→ Task requirements: Retype the material below word for word, from its first line through the line containing "The width and", inclusive.

→ Data section:
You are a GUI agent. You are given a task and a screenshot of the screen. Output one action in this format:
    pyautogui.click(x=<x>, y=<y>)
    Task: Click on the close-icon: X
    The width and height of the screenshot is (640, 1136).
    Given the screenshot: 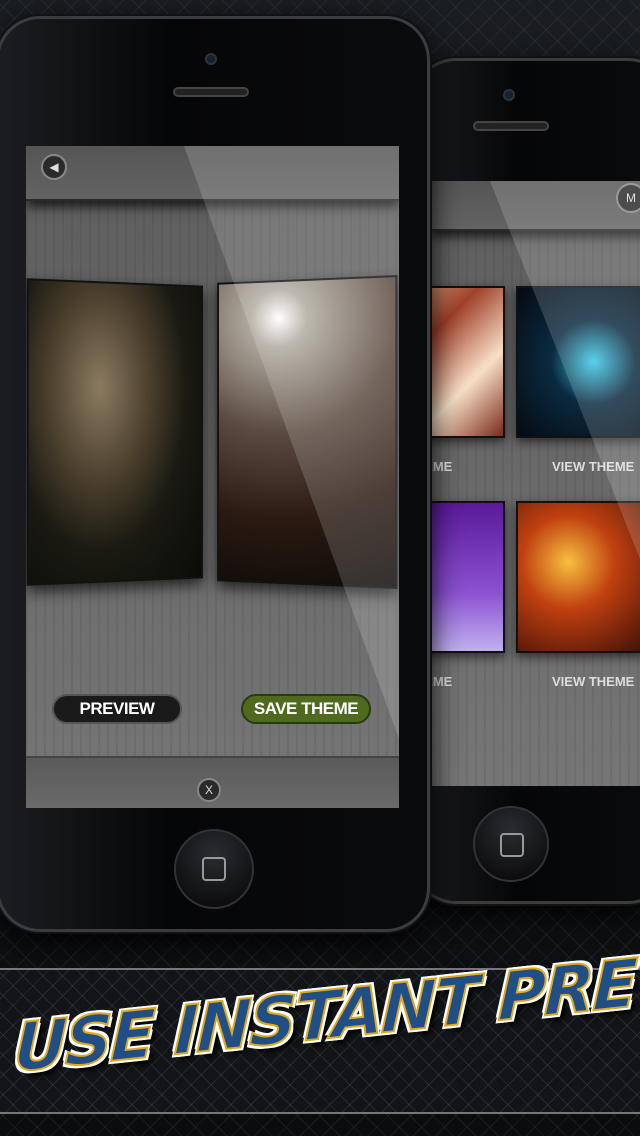 What is the action you would take?
    pyautogui.click(x=208, y=790)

→ Response area:
You are a GUI agent. You are given a task and a screenshot of the screen. Output one action in this format:
    pyautogui.click(x=<x>, y=<y>)
    Task: Click on the close-icon: X
    The width and height of the screenshot is (640, 1136).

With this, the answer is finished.